>>>
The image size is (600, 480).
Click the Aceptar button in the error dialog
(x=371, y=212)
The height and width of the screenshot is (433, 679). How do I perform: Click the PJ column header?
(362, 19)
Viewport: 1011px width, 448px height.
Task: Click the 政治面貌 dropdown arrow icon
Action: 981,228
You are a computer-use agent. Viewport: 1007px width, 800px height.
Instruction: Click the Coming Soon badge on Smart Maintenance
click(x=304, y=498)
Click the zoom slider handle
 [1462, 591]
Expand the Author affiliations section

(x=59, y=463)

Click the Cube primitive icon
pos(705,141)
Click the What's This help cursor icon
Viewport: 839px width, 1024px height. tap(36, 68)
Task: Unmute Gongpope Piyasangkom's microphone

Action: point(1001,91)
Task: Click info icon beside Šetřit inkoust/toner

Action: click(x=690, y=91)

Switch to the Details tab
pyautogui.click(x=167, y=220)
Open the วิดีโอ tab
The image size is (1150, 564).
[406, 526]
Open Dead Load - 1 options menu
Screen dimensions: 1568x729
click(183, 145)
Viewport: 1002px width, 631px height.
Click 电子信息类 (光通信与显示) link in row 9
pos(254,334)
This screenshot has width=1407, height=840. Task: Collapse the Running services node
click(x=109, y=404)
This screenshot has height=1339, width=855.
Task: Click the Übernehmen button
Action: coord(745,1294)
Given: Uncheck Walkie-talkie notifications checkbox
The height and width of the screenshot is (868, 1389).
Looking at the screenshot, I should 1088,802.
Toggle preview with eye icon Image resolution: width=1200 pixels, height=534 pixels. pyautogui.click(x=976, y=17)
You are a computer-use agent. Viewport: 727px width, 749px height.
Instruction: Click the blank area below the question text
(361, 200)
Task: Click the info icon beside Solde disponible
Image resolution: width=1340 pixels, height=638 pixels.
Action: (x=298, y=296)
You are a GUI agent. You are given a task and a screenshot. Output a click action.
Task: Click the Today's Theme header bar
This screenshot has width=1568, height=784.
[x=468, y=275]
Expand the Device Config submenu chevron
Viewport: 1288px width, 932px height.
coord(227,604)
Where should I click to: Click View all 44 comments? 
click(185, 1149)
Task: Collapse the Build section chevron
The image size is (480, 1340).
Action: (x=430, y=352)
<<<
TASK BRIEF →
Could you rewrite every line of the records above as a numbered list, leaving out the blank lines?

TASK OUTPUT →
1. The image size is (600, 480).
2. Click the Aceptar button in the error dialog
3. (x=371, y=212)
4. The height and width of the screenshot is (433, 679). How do I perform: Click the PJ column header?
5. (362, 19)
6. Viewport: 1011px width, 448px height.
7. Task: Click the 政治面貌 dropdown arrow icon
8. Action: 981,228
9. You are a computer-use agent. Viewport: 1007px width, 800px height.
10. Instruction: Click the Coming Soon badge on Smart Maintenance
11. click(x=304, y=498)
12. Click the zoom slider handle
13.  [1462, 591]
14. Expand the Author affiliations section
15. (x=59, y=463)
16. Click the Cube primitive icon
17. pos(705,141)
18. Click the What's This help cursor icon
19. Viewport: 839px width, 1024px height. tap(36, 68)
20. Task: Unmute Gongpope Piyasangkom's microphone
21. Action: point(1001,91)
22. Task: Click info icon beside Šetřit inkoust/toner
23. Action: click(x=690, y=91)
24. Switch to the Details tab
25. pyautogui.click(x=167, y=220)
26. Open the วิดีโอ tab
27. The image size is (1150, 564).
28. [406, 526]
29. Open Dead Load - 1 options menu
30. Screen dimensions: 1568x729
31. click(183, 145)
32. Viewport: 1002px width, 631px height.
33. Click 电子信息类 (光通信与显示) link in row 9
34. pos(254,334)
35. This screenshot has width=1407, height=840. Task: Collapse the Running services node
36. click(x=109, y=404)
37. This screenshot has height=1339, width=855.
38. Task: Click the Übernehmen button
39. Action: coord(745,1294)
40. Given: Uncheck Walkie-talkie notifications checkbox
41. The height and width of the screenshot is (868, 1389).
42. Looking at the screenshot, I should 1088,802.
43. Toggle preview with eye icon Image resolution: width=1200 pixels, height=534 pixels. pyautogui.click(x=976, y=17)
44. You are a computer-use agent. Viewport: 727px width, 749px height.
45. Instruction: Click the blank area below the question text
46. (361, 200)
47. Task: Click the info icon beside Solde disponible
48. Image resolution: width=1340 pixels, height=638 pixels.
49. Action: (x=298, y=296)
50. You are a GUI agent. You are given a task and a screenshot. Output a click action.
51. Task: Click the Today's Theme header bar
52. This screenshot has width=1568, height=784.
53. [x=468, y=275]
54. Expand the Device Config submenu chevron
55. Viewport: 1288px width, 932px height.
56. coord(227,604)
57. Where should I click to: Click View all 44 comments? 
58. click(185, 1149)
59. Task: Collapse the Build section chevron
60. The image size is (480, 1340).
61. Action: (x=430, y=352)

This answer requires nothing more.